The waitress brings us an enormous menu, practically bigger than a chair and running to twenty pages. It looks dauntingly confusing but the first choice to make is your soup base. Choose from a fragrant mushroom-based clear broth, a thick-with-chillies blow-your-head-off spicy version, a creamy marrow soup, or a yin-yang – a pot with a clever central divider so you can have two different soups. The waitress brings the broad pot of warm soup and places it carefully in the ready made hole in our table, with a gas burner below it. Pretty soon, it’s bubbling away and our column of steam rises up from our table to join all the other steam plumes in the restaurant.
Then choose the plates of items to dip in your soup – meats, mushrooms, meatballs, vegetables, tofu, dumplings, noodles and even offal, if that’s your thing. I’m passing on the tripe and congealed duck’s blood thanks! We start instead with paper thin rolls of sliced raw beef, and some crescent shaped dumplings filled with pork and vegetables and wrapped in the thinnest covering of egg, and black agaric (cloud ear fungus). These all add to the flavour as the night goes on, and the simple soup you began with develops a wonderful richness and complexity as you chat, and dip, and chat some more.
Whilst those are cooking we sidle off to the sauce buffet to mix our own dipping sauce, Here’s where hotpot really gets fun. Take a dish, and mix away – sesame paste, sichuan chili black bean paste, peanut sauce, soy suace, chili sauce, vinegar, sesame oil, chopped coriander, chopped garlic, ginger, scallions, pickles and more. You can have a single sauce or mix as many as you like together for a custom blend. Should you need it you can also add salt, sugar, pepper or even MSG to taste.

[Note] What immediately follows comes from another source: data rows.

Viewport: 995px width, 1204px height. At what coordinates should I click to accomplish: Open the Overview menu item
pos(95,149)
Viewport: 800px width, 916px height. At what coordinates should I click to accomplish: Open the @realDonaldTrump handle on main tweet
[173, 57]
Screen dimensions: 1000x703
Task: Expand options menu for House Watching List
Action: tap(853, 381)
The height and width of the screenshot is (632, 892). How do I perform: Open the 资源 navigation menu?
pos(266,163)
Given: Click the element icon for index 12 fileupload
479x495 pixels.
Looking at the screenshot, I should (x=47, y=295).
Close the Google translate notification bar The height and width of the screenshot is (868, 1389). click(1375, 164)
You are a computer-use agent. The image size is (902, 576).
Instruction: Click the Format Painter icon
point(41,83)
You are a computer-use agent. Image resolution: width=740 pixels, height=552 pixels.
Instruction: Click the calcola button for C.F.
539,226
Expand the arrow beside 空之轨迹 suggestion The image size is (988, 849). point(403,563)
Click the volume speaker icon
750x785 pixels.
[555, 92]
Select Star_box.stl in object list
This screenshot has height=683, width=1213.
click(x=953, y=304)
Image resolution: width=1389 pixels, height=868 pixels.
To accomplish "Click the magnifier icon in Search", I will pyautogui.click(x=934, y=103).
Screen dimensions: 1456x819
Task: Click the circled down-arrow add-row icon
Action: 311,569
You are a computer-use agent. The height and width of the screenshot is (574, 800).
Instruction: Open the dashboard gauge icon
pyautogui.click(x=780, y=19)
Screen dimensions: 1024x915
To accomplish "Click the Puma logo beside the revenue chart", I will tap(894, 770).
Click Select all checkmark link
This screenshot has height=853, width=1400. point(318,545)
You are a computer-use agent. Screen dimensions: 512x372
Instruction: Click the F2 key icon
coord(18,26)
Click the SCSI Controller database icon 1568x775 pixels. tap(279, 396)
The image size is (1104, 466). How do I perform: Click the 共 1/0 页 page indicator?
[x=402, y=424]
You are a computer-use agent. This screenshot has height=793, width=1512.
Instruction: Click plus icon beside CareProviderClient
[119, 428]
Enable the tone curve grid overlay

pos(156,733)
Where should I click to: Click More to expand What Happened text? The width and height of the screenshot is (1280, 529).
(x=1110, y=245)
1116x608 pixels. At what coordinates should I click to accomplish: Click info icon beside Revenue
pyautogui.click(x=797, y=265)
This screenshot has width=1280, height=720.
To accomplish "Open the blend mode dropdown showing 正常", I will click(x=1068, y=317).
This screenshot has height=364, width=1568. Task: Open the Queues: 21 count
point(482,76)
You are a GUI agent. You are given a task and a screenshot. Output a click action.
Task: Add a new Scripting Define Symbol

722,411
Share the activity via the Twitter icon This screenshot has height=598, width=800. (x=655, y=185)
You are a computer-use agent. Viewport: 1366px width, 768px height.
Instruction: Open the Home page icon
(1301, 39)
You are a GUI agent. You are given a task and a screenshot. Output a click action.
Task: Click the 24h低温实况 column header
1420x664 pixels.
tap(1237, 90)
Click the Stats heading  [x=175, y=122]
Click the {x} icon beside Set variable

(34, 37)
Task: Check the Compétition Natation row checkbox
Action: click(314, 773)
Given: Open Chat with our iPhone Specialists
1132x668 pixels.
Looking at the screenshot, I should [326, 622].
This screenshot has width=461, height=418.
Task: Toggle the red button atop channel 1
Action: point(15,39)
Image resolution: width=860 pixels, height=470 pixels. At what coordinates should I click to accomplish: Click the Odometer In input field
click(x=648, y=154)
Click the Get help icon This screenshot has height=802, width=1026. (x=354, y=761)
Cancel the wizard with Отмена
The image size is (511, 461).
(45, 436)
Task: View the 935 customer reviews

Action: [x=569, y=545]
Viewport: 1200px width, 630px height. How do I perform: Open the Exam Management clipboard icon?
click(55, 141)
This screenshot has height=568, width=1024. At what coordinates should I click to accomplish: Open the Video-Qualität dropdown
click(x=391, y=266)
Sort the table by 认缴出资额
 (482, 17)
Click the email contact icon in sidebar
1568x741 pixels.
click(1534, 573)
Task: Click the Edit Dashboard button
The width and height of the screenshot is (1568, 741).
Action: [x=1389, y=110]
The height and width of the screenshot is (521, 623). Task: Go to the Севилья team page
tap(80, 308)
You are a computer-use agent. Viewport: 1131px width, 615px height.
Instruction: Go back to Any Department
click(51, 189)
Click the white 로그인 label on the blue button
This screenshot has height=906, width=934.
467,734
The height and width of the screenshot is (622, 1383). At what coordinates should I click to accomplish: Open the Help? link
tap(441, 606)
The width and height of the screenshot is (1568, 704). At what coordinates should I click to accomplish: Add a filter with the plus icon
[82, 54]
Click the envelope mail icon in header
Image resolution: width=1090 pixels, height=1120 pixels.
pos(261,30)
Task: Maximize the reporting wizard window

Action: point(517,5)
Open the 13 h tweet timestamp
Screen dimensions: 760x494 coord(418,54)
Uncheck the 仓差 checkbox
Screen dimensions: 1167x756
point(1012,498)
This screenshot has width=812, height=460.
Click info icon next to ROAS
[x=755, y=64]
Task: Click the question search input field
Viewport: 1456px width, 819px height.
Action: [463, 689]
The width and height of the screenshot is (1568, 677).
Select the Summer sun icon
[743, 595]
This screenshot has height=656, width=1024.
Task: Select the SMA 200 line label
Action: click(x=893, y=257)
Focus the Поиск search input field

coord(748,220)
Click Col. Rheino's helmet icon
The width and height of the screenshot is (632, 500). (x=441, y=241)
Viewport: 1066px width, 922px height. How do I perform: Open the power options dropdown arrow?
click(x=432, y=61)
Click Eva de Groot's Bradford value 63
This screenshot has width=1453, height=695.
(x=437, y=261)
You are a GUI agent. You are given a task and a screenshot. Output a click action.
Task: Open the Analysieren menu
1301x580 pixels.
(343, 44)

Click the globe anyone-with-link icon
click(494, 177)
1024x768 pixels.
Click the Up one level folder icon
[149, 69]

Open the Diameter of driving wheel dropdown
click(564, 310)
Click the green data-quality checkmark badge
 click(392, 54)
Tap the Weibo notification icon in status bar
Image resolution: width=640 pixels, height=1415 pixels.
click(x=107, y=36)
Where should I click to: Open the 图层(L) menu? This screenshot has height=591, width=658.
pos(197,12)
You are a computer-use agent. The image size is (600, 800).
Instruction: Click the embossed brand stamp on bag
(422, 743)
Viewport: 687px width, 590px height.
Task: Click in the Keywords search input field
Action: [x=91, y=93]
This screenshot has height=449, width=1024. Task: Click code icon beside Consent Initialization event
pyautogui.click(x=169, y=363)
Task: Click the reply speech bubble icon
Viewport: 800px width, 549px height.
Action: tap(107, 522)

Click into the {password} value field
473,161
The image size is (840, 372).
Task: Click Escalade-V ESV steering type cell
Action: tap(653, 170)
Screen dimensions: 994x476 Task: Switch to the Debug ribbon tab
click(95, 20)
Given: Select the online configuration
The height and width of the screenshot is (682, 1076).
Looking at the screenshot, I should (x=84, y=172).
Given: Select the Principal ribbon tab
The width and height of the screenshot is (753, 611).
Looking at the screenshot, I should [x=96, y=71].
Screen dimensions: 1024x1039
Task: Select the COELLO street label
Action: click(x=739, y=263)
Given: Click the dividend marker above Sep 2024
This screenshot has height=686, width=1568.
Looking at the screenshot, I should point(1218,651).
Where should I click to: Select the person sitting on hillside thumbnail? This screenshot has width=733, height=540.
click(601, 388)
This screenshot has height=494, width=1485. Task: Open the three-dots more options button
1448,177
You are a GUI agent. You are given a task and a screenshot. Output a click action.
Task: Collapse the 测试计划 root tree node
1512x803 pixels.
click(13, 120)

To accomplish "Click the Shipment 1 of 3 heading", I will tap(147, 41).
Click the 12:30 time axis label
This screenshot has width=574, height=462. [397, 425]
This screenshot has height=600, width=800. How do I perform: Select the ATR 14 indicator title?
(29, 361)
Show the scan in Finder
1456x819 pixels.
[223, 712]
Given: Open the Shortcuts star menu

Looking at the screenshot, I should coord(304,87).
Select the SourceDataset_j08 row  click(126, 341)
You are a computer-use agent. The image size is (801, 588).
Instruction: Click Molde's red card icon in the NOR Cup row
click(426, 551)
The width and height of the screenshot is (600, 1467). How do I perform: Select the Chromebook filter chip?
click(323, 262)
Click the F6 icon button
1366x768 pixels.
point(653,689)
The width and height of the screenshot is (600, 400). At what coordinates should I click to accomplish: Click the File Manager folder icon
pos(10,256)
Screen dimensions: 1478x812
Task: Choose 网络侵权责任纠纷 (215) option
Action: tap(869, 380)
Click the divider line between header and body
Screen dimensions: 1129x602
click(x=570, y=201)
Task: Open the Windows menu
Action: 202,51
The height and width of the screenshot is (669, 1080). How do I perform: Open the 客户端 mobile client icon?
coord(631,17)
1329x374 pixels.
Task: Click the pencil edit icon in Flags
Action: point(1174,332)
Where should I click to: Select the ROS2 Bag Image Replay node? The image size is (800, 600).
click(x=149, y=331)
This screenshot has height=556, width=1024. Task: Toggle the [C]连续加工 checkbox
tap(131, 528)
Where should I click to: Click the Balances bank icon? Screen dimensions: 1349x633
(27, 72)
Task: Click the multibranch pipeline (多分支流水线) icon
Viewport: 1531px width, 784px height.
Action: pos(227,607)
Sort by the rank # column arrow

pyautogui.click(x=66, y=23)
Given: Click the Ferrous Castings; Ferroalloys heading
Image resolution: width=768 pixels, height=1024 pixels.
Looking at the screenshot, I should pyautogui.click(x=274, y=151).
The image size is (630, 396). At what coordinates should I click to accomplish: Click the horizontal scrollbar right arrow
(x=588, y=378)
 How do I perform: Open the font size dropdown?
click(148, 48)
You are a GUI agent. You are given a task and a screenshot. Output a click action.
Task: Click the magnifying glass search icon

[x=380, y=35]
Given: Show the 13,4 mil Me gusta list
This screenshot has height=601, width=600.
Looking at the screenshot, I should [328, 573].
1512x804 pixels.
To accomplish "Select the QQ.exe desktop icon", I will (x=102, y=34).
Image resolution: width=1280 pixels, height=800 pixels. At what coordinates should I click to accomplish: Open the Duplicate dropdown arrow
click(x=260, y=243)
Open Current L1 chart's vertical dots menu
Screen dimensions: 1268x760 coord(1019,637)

Back at the table and it’s time for some extras to go into the pot. Bean noodles, hearty potato slices, bok choy and shitake mushrooms go in, a few at a time. When they’re cooked, fish them out with your chopsticks and dip them in your sauce. Delicious! Even green vegetables taste good this way!
I remember our first hotpot foray in Shanghai, where all eleven of us were put into a private room. We had absolutely no idea what to do, so when the plates of food arrived we chucked them all in at once, resulting in a big mess of meat, greens and noodles that all cooked at different rates. The chaos and splashing seemed fun but the overcooked greens sank limply to the bottom of the pot and the noodles got tangled up in everything. We didn’t even know there were sauces to be had.
We were finally seated the next time adjacent to a table of locals, and we could see their slow and considered hotpot cooking style in action. Just one or two items at a time, lots of chatting, and a social meal that lasted for several hours. So that’s how you do it!